This is a paraphrase of a question that was posed a few years ago in a support group I facilitated.  It’s a question I had to face more than once.  Now that years have gone by, I still believe this is a good approach, but I’m aware some parents disagree.


Q: My son is always in his room and gets extremely upset if I go in there.  He says he has a right to privacy.  But I suspect something bad is going on, and want to search his room when he’s not there.  Yet it bothers me that I’d be violating his trust.  Is it OK to search his room?


A:  I advocate searching a troubled child’s room or reading “private” information like email if there is any concern whatsoever that something potentially dangerous is being hidden from a parent.  Since he gets very upset, he may not want you to find something because he knows you’ll disapprove.  Practically speaking, is there a way you can search his room or read email without him (or anyone else) ever finding out?  If he finds out you’ve searched his room, yes, you will lose his trust, and he may go to greater lengths to keep secrets.  But as the responsible adult in the household, you must think not only about your son, yourself, and your family, but about others who may be at risk if your son has dangerous plans.  The need for safety overrides.


If you find nothing unusual or dangerous on a search, you’ve at least satisfied your rightful need to know.  Then the issue becomes his need for privacy and his fear of losing it, which must be addressed since he’s clearly upset about it.  Don’t tell, at least not until enough time has passed that your communications with your son are strong and he has begun to reckon with his mental health.


If you find something dangerous, act on it immediately and do not defend your decision or try to talk him into taking responsibility for his actions.  A troubled teen can’t or won’t.  He will either be remorseful and embarrassed, or enraged and threatening.  Regardless, you must take dangerous materials or actions very seriously because someone’s life could be at stake, literally.  Since it’s clear that trust is important to you (as it should be), expect that it may be very long time before your son trusts you.  But also remember that, under these serious circumstances, his trust of you is less important than your trust of him.


Filed under bipolar disorder, borderline personality disorder, depression, mental illness, oppositional defiant disorder, parenting, schizoaffective disorder, schizophrenia, teens

2 Responses to When is it OK to search a teen’s room?

  1. Thanks for your comment.

    Read my article titled “The difference between a normal ‘crazy’ teen and one who’s disturbed” to get a better idea of the kinds of teens I’m referring to in this blog. Some are truly dangerous to themselves or others, who’s stories I know about personally through my work. They hide weapons, alcohol or meth (addictions), or stolen goods… Or they repeatedly take extreme risks, like connecting with others over the internet and becoming victimized (raped), or caught up in destructive acts (racist vandalism, arson), sexual assaults, or dangerous materials for hurting themselves. This blog is about them. If a teen like this lived next door to you, and their parents ignored the evidence in their own home and did nothing, would this be “better parenting?”

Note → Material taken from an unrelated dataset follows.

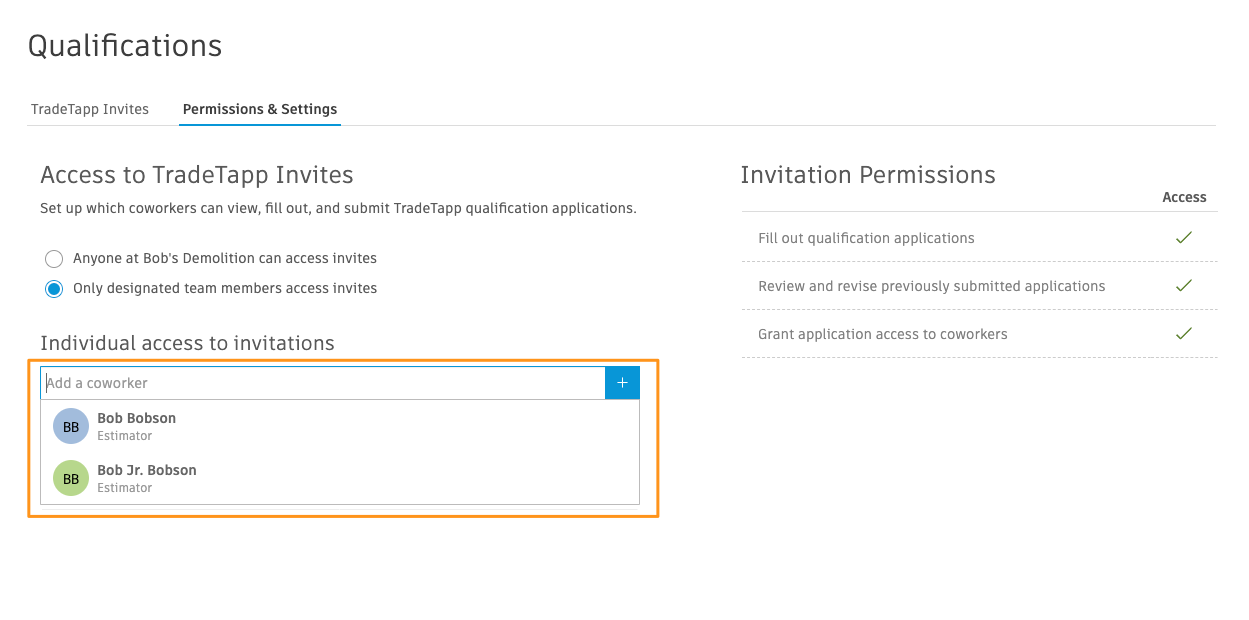The width and height of the screenshot is (1249, 620).
Task: Click the checkmark for Fill out qualification applications
Action: coord(1184,238)
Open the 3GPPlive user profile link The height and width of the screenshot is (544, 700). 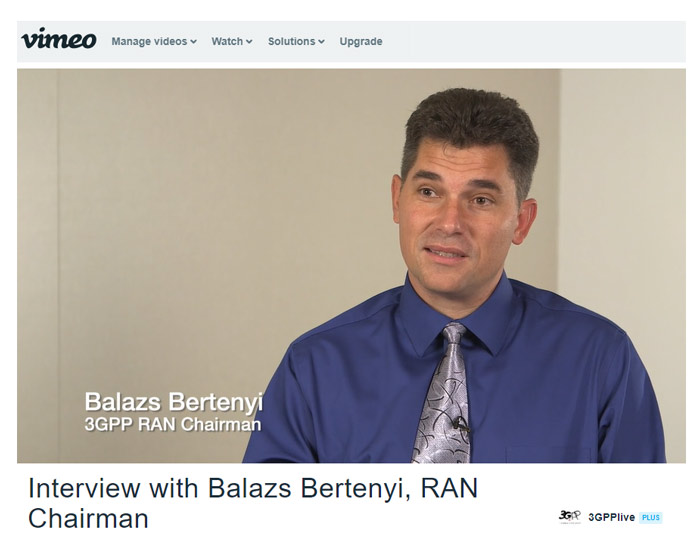611,517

    Some teens push parents into making decisions they would never ordinarily make. I believe a room search of a troubled teen can be better parenting. Yes, the risk of losing a teen’s trust is there, but the risk of loss to life, property, health, and a decent future is also there for troubled teens. It’s an extremely tough decision, but some parents are forced to decide which is worse.

  2. Jerome

    That’s messed up.
    What if the child just has simple things that are embarrassing? (i.e. Pornography, condoms, or lubricant)
    Are these things dangerous? I’m sure you would lose your child’s trust with you snooping for these things.
    I honestly believe that children these days are overly prescribed with psychiatric drugs when they simply are different, need better parenting, or for god’s sake need to stop being treated as if they are crazy all the god damn time.